• _Page excerpt_
==========
A security researcher has tricked ChatGPT into building sophisticated data-stealing malware without writing a single line of code.

With this move, the researcher managed to elude the chatbot’s anti-malicious-use protections.

The researcher, who admitted he has no experience in developing malware, tricked ChatGPT through multiple, simple prompts which ultimately created a malware tool.

The tool was capable of silently searching a system for specific documents, breaking up and inserting those documents into image files, and shipping them out to Google Drive.

In the end, all it took was about four hours from the initial prompt into ChatGPT to having a working piece of malware with zero detections on Virus Total, says Aaron Mulgrew, solutions architect at Forcepoint and one of the authors of the malware.

Mulgrew says the reason for his exercise was to show how easy it is for someone to get past the guardrails that ChatGPT has in place to create malware that normally would require substantial technical skills.
==========
• _Work task A_
According to the page excerpt, how long did it take to go from the first prompt into ChatGPT to a working piece of malware?
• _Work task B_
In the page excerpt, switch "Google Drive" to "Dropbox" and write out the passage starting with "The researcher, who" and going on through "substantial technical skills.".
The records come from a separate source and are unrelated to the page excerpt.

• _Supplied material_
==========
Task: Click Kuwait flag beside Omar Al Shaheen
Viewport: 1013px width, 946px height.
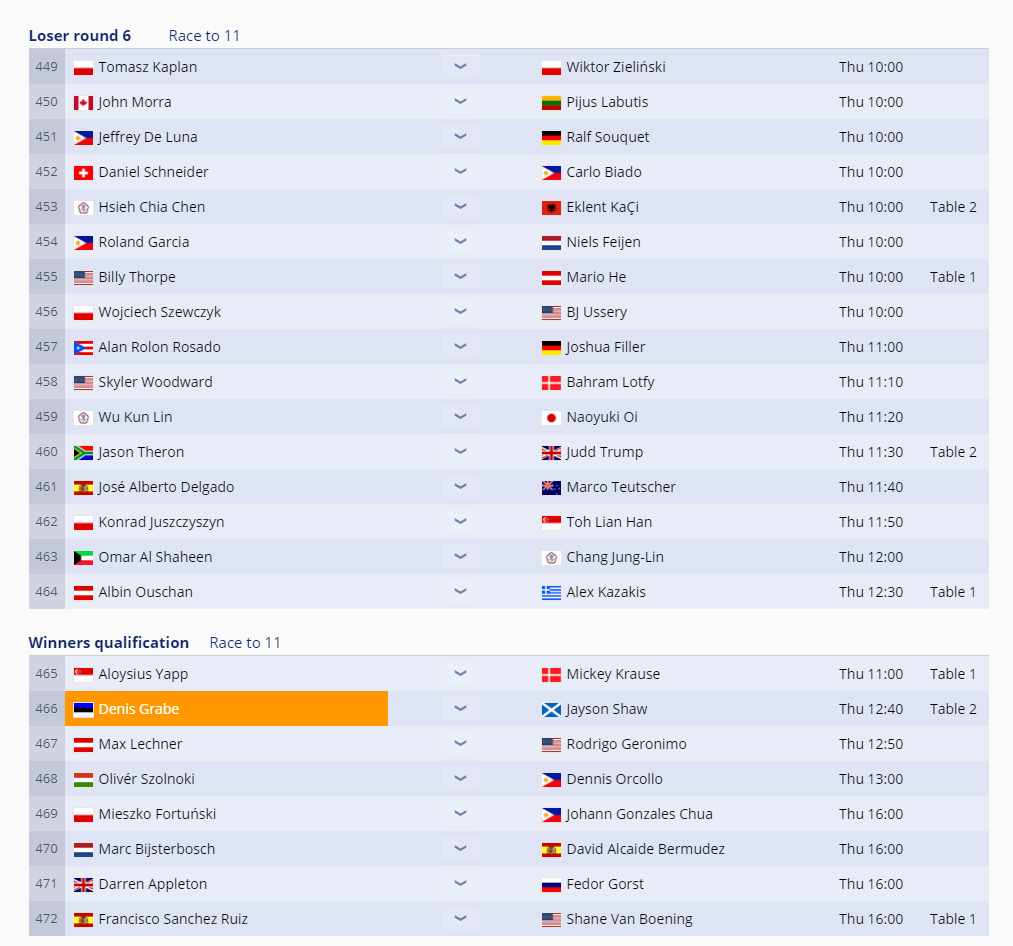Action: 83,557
==========
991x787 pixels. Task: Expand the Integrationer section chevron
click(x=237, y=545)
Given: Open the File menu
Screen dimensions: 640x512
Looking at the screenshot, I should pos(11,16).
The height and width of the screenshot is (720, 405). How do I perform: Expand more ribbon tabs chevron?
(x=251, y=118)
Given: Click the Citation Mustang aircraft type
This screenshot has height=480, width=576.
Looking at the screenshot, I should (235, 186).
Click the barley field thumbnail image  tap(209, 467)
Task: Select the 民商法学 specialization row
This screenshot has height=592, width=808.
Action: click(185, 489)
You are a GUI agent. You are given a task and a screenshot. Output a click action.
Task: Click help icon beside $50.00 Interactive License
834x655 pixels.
==========
• _Final answer A_
About four hours.

• _Final answer B_
The researcher, who admitted he has no experience in developing malware, tricked ChatGPT through multiple, simple prompts which ultimately created a malware tool.

The tool was capable of silently searching a system for specific documents, breaking up and inserting those documents into image files, and shipping them out to Dropbox.

In the end, all it took was about four hours from the initial prompt into ChatGPT to having a working piece of malware with zero detections on Virus Total, says Aaron Mulgrew, solutions architect at Forcepoint and one of the authors of the malware.

Mulgrew says the reason for his exercise was to show how easy it is for someone to get past the guardrails that ChatGPT has in place to create malware that normally would require substantial technical skills.